The results of which could play a pivotal role in Boris Johnson's political future could be determined by the close of the two crucial byelections in Wakefield and in Honiton.
If the Liberal Democrats overturn a 24,000-plus majority in Tiverton and Honiton, the prime minister could be challenged by disgruntled Conservative MPs.
The Devon seat, which has been held in various incarnations for more than a century, was represented by Neil Parish from 2010 onwards. Parish resigned after admitting he had watched pornography in the Commons.
Wakefield is expected to declare first on Friday, given the West Yorkshire constituency is more geographically concentrated.
The vote took place after the sitting Tory MP resigned in disgrace. Imran Ahmad Khan stepped down after being convicted of sexually assaulting a teenage boy.
While Labour is widely predicted to win in Wakefield, a constituency that consistently held up to the 2019 election, a Tory defeat in Tiverton and Honiton would send significant jitters through the parliamentary Conservative party.
If the Lib Dems win, it's believed that this would be the largest numerical majority overturned in a byelection, although there have been bigger percentage swings in other seats.
Both the Lib Dems and Tories have described the Devon race as too close to call. The Lib Dems efforts on Wednesday hand-delivered more than 40,000 leaflets, which could tip the result in their favor, could be tipped by the sheer scale of the Lib Dems efforts on the ground.
Johnson is in Rwanda for the Commonwealth heads of government summit before moving to the G 7 and Nato summits in Germany and Spain, keeping him out of the country for the next week.

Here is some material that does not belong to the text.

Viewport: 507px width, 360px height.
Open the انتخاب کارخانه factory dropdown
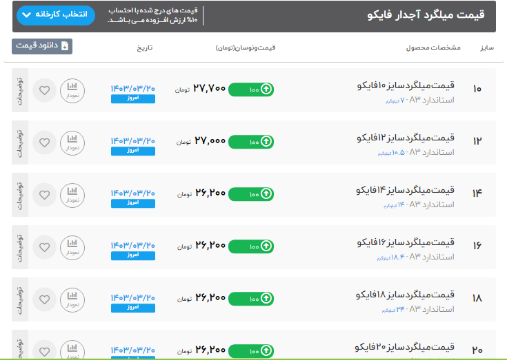pyautogui.click(x=54, y=15)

If there is a notably significant swing back to Labour in Wakefield, Tory backbenchers may try to oust Johnson in his absence.
After this month's no-confidence vote, 41% of Tory MPs voted against him, under party rules he is safe from a similar challenge for a year. These rules can be changed.
The pressure on Johnson will be particularly intense if the Wakefield result indicates that Labour under Keir Starmer is making significant inroads into red wall seats, adding to the pressure from the resurgent Liberal Democrats.
In December, the Lib Dems took a rural, Britons-minded Tory stronghold and overturned a majority of nearly 23,000 to win the North Shropshire byelection, after former incumbent Owen Paterson quit over a lobbying scandal.
Hundreds of similar blue wall seats could fall due to widespread dislike of Johnson among more liberal-minded Conservative voters after a win for the Lib Dems in Chesham and Amersham last June, a commuter-belt constituency north-west of London.
The initial confidence vote, coupled with the fact that Johnson is no longer an electoral asset, could see Tory MPs turn against the prime minister, although a new challenge is viewed as unlikely before autumn.